Nothing fancy, no big insights, just a couple of bell curves, but this post by Paul Krugman does a nice job presenting weather trends and extreme events in terms of probability. He makes it simple but not overly simplified. We need more of this.

Krugman also deserves bonus points for describing economist's practice of putting the independent variable on the wrong axis as a QWERTY problem.

Semi-serfdom

What are going to do with Paul Krugman? He writes clear and insightful articles on complex economic issues, then he gives them titles like "Serf's Up" (circa 2003):

Here's the puzzle. In Europe circa 1100, with population scarce, serfdom was useful to the ruling class. By 1300 it wasn't, and had been allowed to drift away. But after 1348 it should have been worthwhile again. Yet it wasn't effectively reimposed. There were attempts to restrain wages and limit labor mobility, as well as attempts to tax the peasants (Wat Tyler's rebellion fits into all this.) But all-out feudalism didn't return. Why?

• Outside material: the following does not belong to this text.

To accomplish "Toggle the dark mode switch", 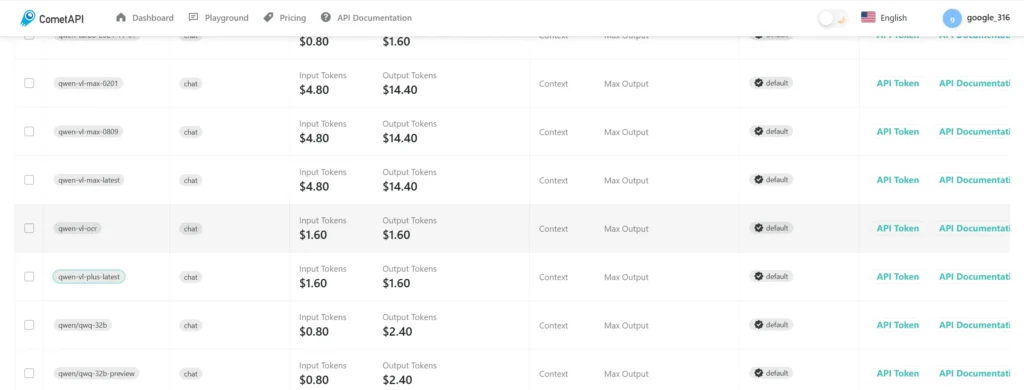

And an even bigger question: why hasn't indentured servitude made a comeback in the modern era? Yes, I know, human rights and all that - but if it was profitable to have indentured servants in the modern world, I'm sure that Richard Scaife's think tanks would have no trouble finding justifications, and assorted Christian groups would explain why it's God's will.

Though the analogy's not perfect, we do have an institution that restrains wages and limits labor mobility. It's called an H-1B visa and though I know of no Christian groups trying to explain why it's God's will, it certainly has plenty of think tanks finding justifications for it.